“The anticipation of spring and the joy of painting flowers again”
It has now just turned February. A relatively warm and wet Christmas period has produced an almost false Spring. Already the fresh leaves of primroses are poking through. Hellebores and daffodils are making their presence known and the snowdrops are littering the ground with diamond points of white. It is at times like these that my fingers start twitching at the thought of doing some flower painting. Indeed, we have a flower painting course starting here on February 6th.

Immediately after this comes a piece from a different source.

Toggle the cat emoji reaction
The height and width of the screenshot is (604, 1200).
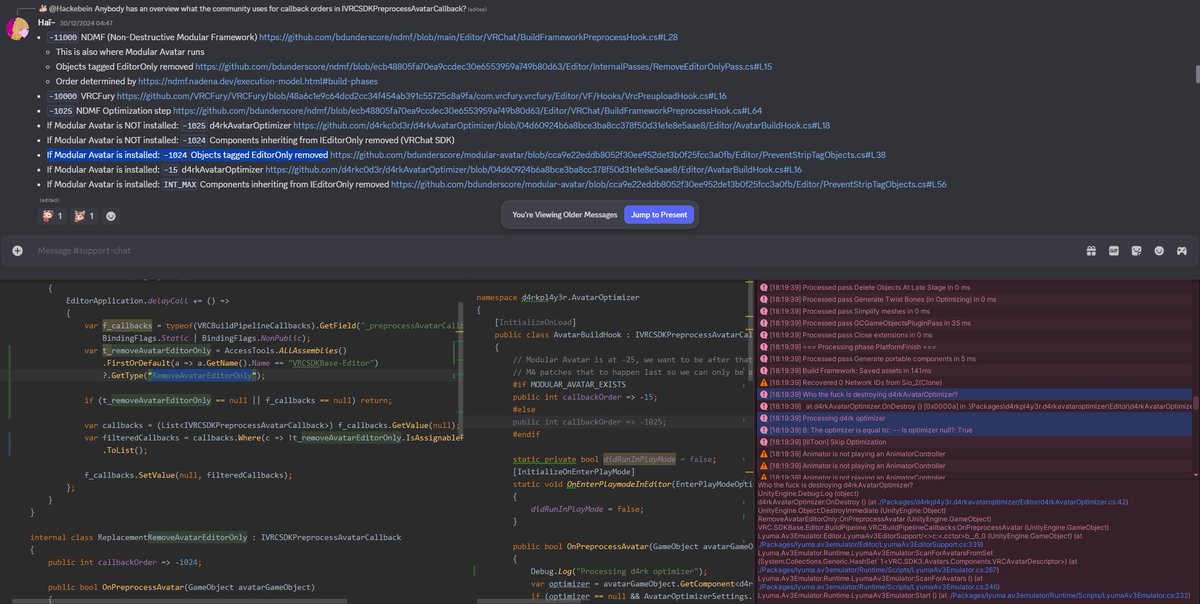[81, 216]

I have been painting flowers nearly all my life. My love for it started by my father who also adored painting flowers He showed me how to tackle a mop headed Dahlia at the age of 10 years old. ( me not the Dahlia!) I like to think it was my love of flower painting that introduced me to Oriental painting. I was never personally captured by the Dutch tradition of the cornucopian vase, although I did like it when they went well over the top. Unfortunately, the concept of the “flowers in a vase” portrait format tended to produce millions of uninspiring images and gave flower painting a bad name. I found that by looking at Chinese and Japanese arrangements with their more naturalistic compositions, I was inspired to take a more unconventional approach to the subject. I found that combining flowers with Still Life some intriguing juxtapositions could be explored. I also discovered the Oriental fondness for incorporating wildlife in their composition; insects and birds being common. My favourite artist from way back was the Chinese Chi Pie Chi (spelt many ways!) He was unconventional even amongst the Chinese who tended to follow strict rules of technique and composition. His was a seemingly abandoned approach with incidents and accidents producing wonderfully bold and powerful forms of expression.
When I am painting flowers I try to see them as if I had never seen them before. This means seeing their shapes as quite uniquely abstract with attitude and presence. I leave it to the botanical artist with their scientific approach to accurately depict their forms and colours. I want flowers to speak, and sing! I want to know about their relationship with the creatures around them. They rely on them for fertilisation and in turn feed them for their service. You may be able to see now why the first stirrings of Spring really start to agitate me The urge to seek out my favourite flower painting brushes is so strong!